Basically, the BSC is humiliated at the parade when all the other floats are professionally done and theirs looks like... well, like it was made by a bunch of 13 year olds who have no idea what their doing. Ten points for realism! Also, Charlie gets pissed because some of his friends see him pulling the appalling float behind the Junk Bucket and totally make fun of him. That's what you get, Charlie, for being your little sister's bitch. Maybe now you'll take my advice and start developing a social life.

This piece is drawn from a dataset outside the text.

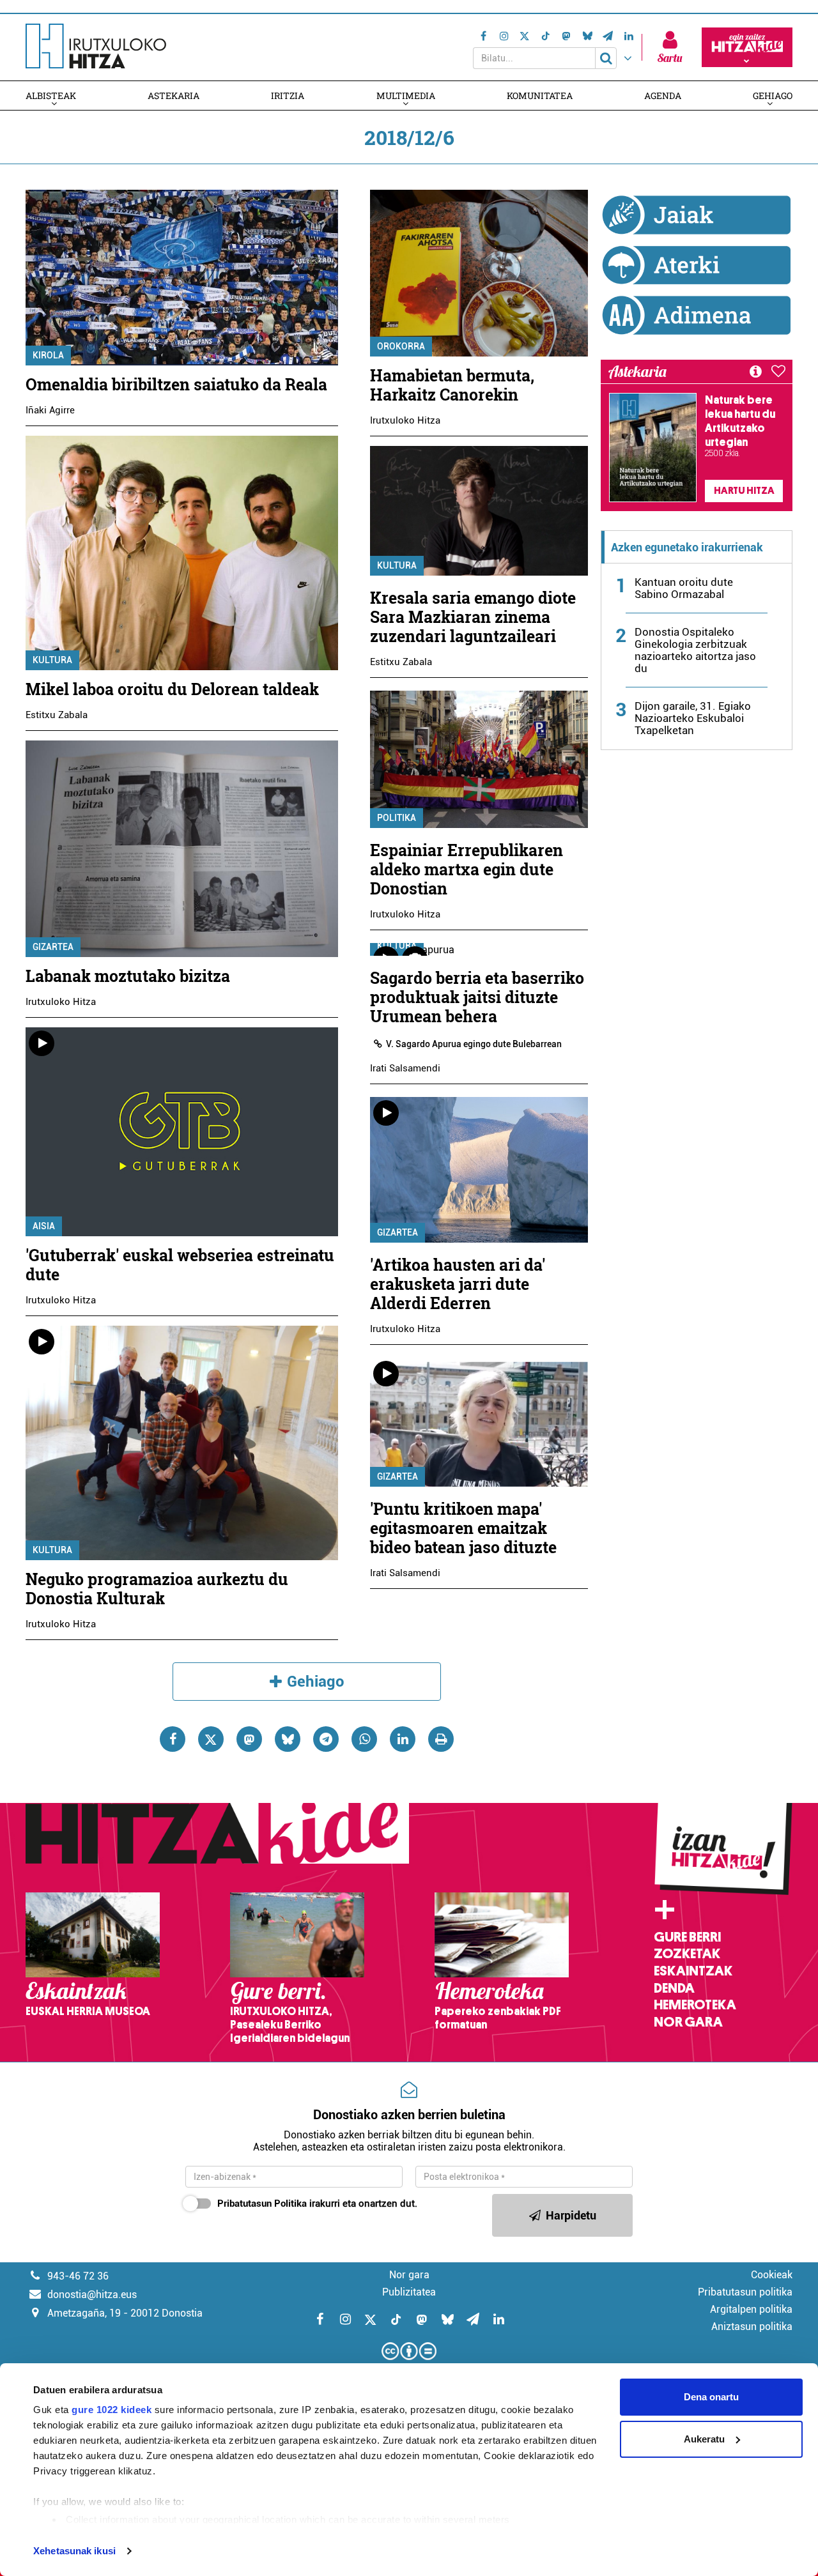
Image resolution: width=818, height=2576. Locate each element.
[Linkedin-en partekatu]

So the BSC doesn't win a prize, doesn't pull together in the end, and just has to endure the embarrassment. And I like it. It's good for them. It's realistic. I certainly don't want to see them fail at everything, but once in a while, it's a nice change. Plus, they totally all make up right after the parade, so all's well in the 'brook.

PS, in case you were wondering, Kristy decorates Andrea's stroller to look like a coach and Mrs. P dresses up like one of the guards at Buckingham Palace to push Andrea's stroller in a "Queen Andrea" theme. Luckily, they win a prize, as Kristy is concerned about what sort of shit-fit Mrs. P might throw if they don't. I genuinely like Mrs. P, but I don't even want to imagine the therapy bills that her daughters are going to wrack up someday. Holy Freudian issues, Batman!